7.5 If the customer is acting as a consumer, they are requested to report any delivered goods with obvious transport damage to the delivery agent and inform the seller accordingly. Failure to do so has no effect on the customer's statutory or contractual warranty rights.

8) Liability

The seller is liable to the customer for all contractual, quasi-contractual, and statutory claims, including tort claims, for damages and reimbursement of expenses as follows:

8.1 The seller is liable without limitation for any legal reason

  • in cases of intent or gross negligence,
  • in cases of intentional or negligent injury to life, body, or health,
  • on the basis of a guarantee promise, unless otherwise regulated in this regard,
  • due to mandatory liability, such as under the Product Liability Act.

8.2 If the seller negligently breaches an essential contractual obligation, liability is limited to the typical, foreseeable damage, unless unlimited liability is provided for in accordance with the above clause. Essential contractual obligations are duties imposed on the seller by the contract for the achievement of the contract's purpose, whose fulfillment enables proper execution of the contract in the first place and upon which the customer may regularly rely.

8.3 Otherwise, the seller's liability is excluded.

8.4 The above liability regulations also apply to the liability of the seller for its vicarious agents and legal representatives.

9) Special conditions for the processing of goods according to specific customer requirements

9.1 If, according to the content of the contract, the seller is obliged to process the goods according to specific customer requirements in addition to delivering the goods, the customer must provide the seller with all content required for processing, such as texts, images, or graphics, in the file formats, formatting, image and file sizes specified by the seller, and grant the necessary usage rights. The customer is solely responsible for obtaining and acquiring rights to these contents. The customer declares and assumes responsibility for having the right to use the content provided to the seller. In particular, the customer must ensure that no third-party rights are infringed, especially copyright, trademark, and personal rights.
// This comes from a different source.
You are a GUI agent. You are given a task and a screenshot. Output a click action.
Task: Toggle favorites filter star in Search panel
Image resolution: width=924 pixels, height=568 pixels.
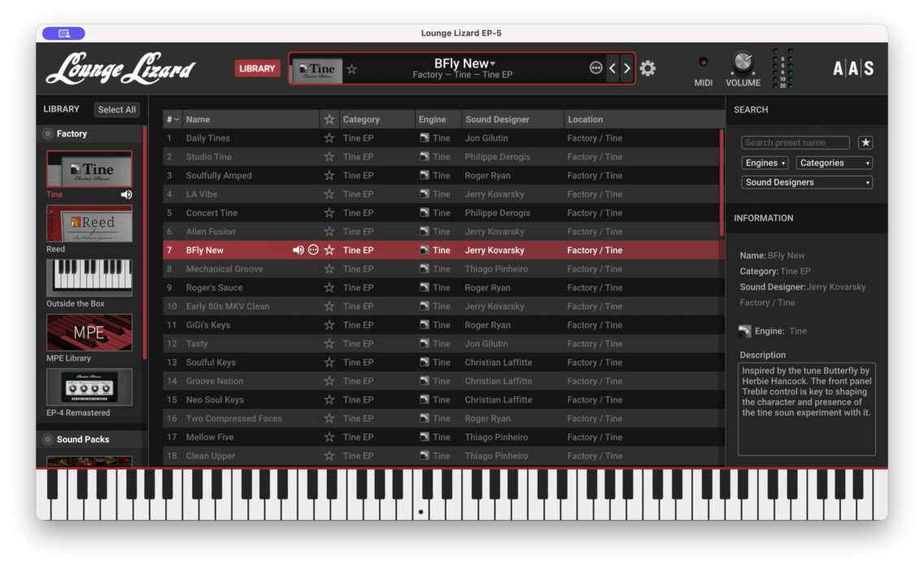pos(865,142)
9.2 The customer shall indemnify the seller against claims from third parties that may be asserted against the seller in connection with an infringement of their rights through the contractual use of the customer's content by the seller. The customer shall also bear the necessary costs of legal defense, including all statutory court and attorney fees. This does not apply if the customer is not responsible for the infringement. In the event of a claim by third parties, the customer is obliged to provide the seller immediately, truthfully, and fully with all information required for the examination of the claims and for defense.

9.3 The seller reserves the right to refuse processing orders if the content provided by the customer violates legal or official prohibitions or offends against decency. This applies especially in the case of content that is anti-constitutional, racist, xenophobic, discriminatory, offensive, endangers youth, and/or glorifies violence.

10) Applicable law

All legal relationships between the parties are governed by the law of the Federal Republic of Germany, excluding the laws on the international sale of movable goods. For consumers, this choice of law applies only to the extent that the protection granted by mandatory provisions of the law of the state in which the consumer has their habitual residence is not withdrawn.

11) Alternative dispute resolution

The seller is neither obliged nor willing to participate in a dispute resolution procedure before a consumer arbitration board.